▶ [WORK TO BE COMPLETED]
Up to and including the line that contains "Image resolution: width=976", return every line from the start of the data, unchanged.

▶ [Dataset entries]
⁂

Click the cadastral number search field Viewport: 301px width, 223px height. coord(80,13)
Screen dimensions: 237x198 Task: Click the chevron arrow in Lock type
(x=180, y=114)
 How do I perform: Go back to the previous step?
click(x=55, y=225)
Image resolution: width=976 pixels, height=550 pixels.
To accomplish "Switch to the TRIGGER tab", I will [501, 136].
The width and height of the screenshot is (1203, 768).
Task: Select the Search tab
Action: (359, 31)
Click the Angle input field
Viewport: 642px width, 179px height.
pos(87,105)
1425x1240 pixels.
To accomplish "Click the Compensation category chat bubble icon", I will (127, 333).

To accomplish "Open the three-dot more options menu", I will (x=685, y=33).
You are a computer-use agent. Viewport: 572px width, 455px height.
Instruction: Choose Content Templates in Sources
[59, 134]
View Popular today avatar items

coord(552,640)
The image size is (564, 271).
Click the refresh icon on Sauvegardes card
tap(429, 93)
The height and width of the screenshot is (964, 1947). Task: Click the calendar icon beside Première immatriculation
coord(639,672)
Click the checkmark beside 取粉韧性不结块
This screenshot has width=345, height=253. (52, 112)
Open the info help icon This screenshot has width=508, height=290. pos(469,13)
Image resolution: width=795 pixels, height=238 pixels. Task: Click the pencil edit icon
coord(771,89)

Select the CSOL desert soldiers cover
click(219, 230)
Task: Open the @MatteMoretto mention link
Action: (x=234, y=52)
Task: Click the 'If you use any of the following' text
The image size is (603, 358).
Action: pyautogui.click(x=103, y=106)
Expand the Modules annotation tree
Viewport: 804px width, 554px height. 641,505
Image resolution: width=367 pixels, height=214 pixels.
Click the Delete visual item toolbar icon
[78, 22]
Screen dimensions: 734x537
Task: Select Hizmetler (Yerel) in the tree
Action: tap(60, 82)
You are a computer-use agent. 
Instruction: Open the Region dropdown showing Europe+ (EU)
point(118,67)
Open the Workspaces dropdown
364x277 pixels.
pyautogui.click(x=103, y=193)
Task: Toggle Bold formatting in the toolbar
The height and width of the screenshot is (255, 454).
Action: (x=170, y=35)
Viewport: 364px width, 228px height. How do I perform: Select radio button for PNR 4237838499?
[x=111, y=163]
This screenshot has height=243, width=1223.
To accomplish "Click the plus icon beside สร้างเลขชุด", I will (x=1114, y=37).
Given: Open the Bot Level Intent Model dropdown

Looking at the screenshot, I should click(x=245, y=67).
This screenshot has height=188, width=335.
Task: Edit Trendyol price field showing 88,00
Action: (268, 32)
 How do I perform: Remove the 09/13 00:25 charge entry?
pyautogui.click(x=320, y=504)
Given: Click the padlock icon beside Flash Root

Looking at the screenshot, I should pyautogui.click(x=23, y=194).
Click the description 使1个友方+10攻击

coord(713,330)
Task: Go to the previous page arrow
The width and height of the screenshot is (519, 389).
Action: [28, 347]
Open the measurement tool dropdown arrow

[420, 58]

⁂

▶ [EXERCISE ANSWER]
Click the cadastral number search field Viewport: 301px width, 223px height. coord(80,13)
Screen dimensions: 237x198 Task: Click the chevron arrow in Lock type
(x=180, y=114)
 How do I perform: Go back to the previous step?
click(x=55, y=225)
Image resolution: width=976 pixels, height=550 pixels.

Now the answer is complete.